Glass-filled PEEK (30% glass fiber) is stiffer, stronger, and dimensionally more stable than unfilled PEEK across temperature changes, making it the preferred grade for aerospace structural and fluid system applications where deflection under load and thermal expansion mismatch with metal interfaces are design constraints. Tensile strength increases from roughly 14,000 psi (unfilled) to 22,000 psi (30% glass), and flexural modulus increases from approximately 580,000 psi to 1,400,000 psi — the stiffness increase allows thinner walls and lighter part cross-sections in structural applications. The coefficient of thermal expansion drops from 4.7 × 10⁻⁵/°C (unfilled) to approximately 2.0 × 10⁻⁵/°C (30% glass), reducing differential expansion relative to aluminum and titanium interfaces that can cause bore looseness or fastener preload loss in thermal cycling environments. The machining trade-off is significant: glass fiber is highly abrasive, reducing carbide tool life by 40–60% compared to unfilled PEEK programs.

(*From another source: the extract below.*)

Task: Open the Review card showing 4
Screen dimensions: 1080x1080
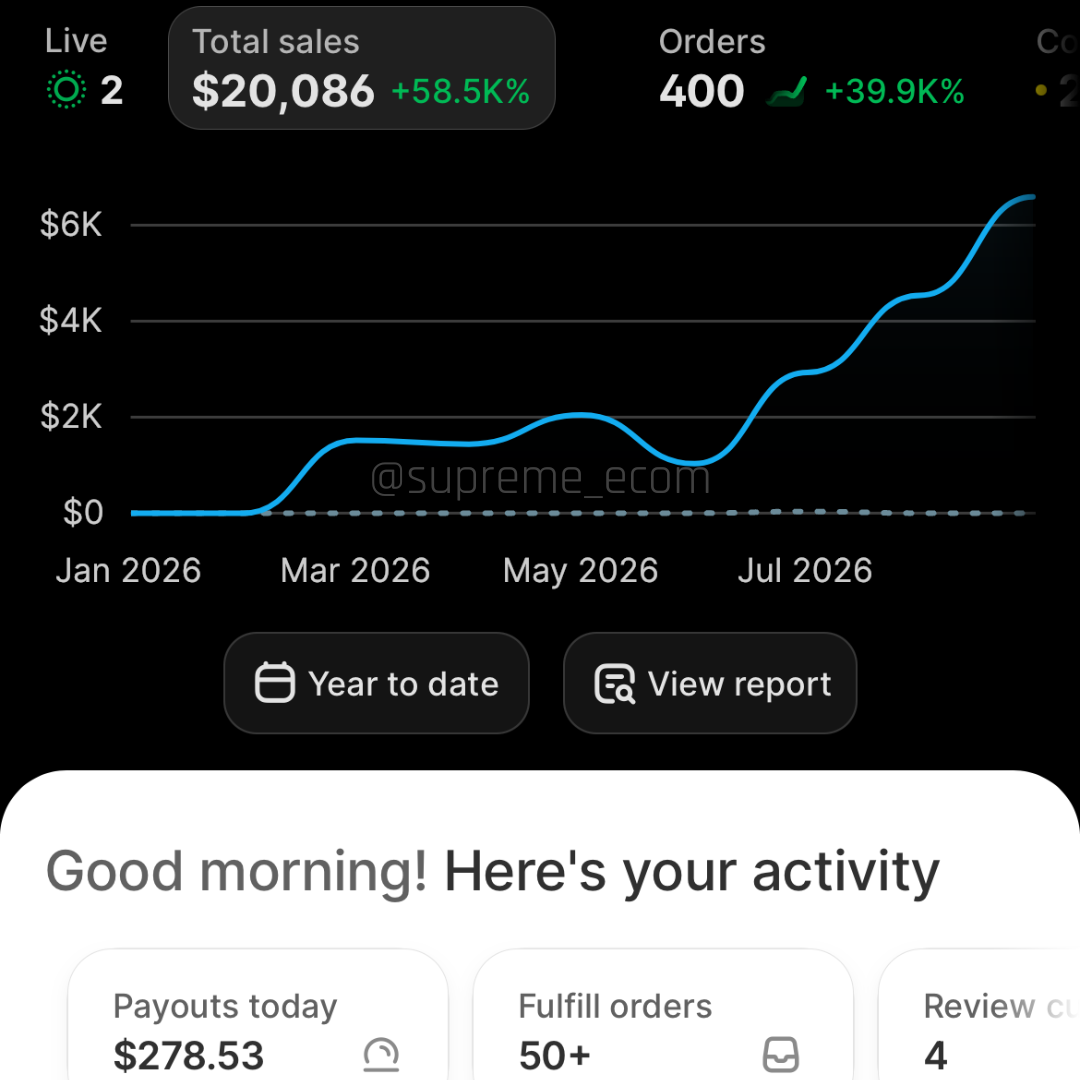Action: 979,1015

Springfield aerospace shops factor increased tooling costs into quotes for glass-filled PEEK programs and typically recommend carbide insert grades optimized for abrasive composites rather than standard metal-cutting grades.
PEEK raw material lead time from distributors serving Springfield depends on grade and form. Unfilled PEEK rod and plate in standard dimensions (0.250" to 4.0" diameter rod, 0.500" to 4.0" plate thickness) is typically available from US distributors within 1–2 weeks for standard quantities. Glass-filled and carbon-filled PEEK rod and plate in common sizes run 2–4 weeks depending on distributor inventory levels; less common sizes (very large diameter, thin sheet) may require 4–6 weeks from domestic sources. Implant-grade PEEK to ASTM F2026 carries a premium over standard commercial grade and is typically distributed in smaller quantities with 2–4 week availability from specialty medical plastics distributors. Springfield shops with established PEEK programs maintain buffer inventory of standard rod sizes in unfilled and 30% glass-filled grades to support prototype and NPI requests on short notice — buyers with urgent prototype needs should ask about on-hand material availability at time of quote rather than waiting for standard material lead time. Production program planning should address raw material sizing during the design phase to avoid premium costs for non-standard forms.